→ **GIVEN REQUEST**
Can you arrange every line of the records below as a JSON list of strings, one string per line, leaving out the blank lines?
(begin)
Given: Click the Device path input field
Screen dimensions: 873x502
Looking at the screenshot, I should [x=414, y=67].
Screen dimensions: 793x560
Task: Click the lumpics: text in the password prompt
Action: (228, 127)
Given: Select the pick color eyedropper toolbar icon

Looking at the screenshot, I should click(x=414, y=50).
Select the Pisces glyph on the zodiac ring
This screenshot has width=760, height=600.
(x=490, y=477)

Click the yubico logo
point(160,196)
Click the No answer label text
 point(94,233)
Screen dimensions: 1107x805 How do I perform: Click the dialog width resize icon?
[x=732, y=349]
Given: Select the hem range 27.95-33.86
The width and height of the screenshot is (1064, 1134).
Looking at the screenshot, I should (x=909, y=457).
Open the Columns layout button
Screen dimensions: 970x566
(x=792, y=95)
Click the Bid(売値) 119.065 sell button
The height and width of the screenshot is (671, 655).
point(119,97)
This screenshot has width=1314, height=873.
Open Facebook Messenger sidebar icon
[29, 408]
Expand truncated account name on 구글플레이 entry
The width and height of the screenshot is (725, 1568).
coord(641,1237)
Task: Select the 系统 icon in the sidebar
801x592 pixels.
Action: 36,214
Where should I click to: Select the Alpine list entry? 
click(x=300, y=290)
(end)
→ **EXPECTED OUTPUT**
[
  "Given: Click the Device path input field",
  "Screen dimensions: 873x502",
  "Looking at the screenshot, I should [x=414, y=67].",
  "Screen dimensions: 793x560",
  "Task: Click the lumpics: text in the password prompt",
  "Action: (228, 127)",
  "Given: Select the pick color eyedropper toolbar icon",
  "Looking at the screenshot, I should click(x=414, y=50).",
  "Select the Pisces glyph on the zodiac ring",
  "This screenshot has width=760, height=600.",
  "(x=490, y=477)",
  "Click the yubico logo",
  "point(160,196)",
  "Click the No answer label text",
  " point(94,233)",
  "Screen dimensions: 1107x805 How do I perform: Click the dialog width resize icon?",
  "[x=732, y=349]",
  "Given: Select the hem range 27.95-33.86",
  "The width and height of the screenshot is (1064, 1134).",
  "Looking at the screenshot, I should (x=909, y=457).",
  "Open the Columns layout button",
  "Screen dimensions: 970x566",
  "(x=792, y=95)",
  "Click the Bid(売値) 119.065 sell button",
  "The height and width of the screenshot is (671, 655).",
  "point(119,97)",
  "This screenshot has width=1314, height=873.",
  "Open Facebook Messenger sidebar icon",
  "[29, 408]",
  "Expand truncated account name on 구글플레이 entry",
  "The width and height of the screenshot is (725, 1568).",
  "coord(641,1237)",
  "Task: Select the 系统 icon in the sidebar",
  "801x592 pixels.",
  "Action: 36,214",
  "Where should I click to: Select the Alpine list entry? ",
  "click(x=300, y=290)"
]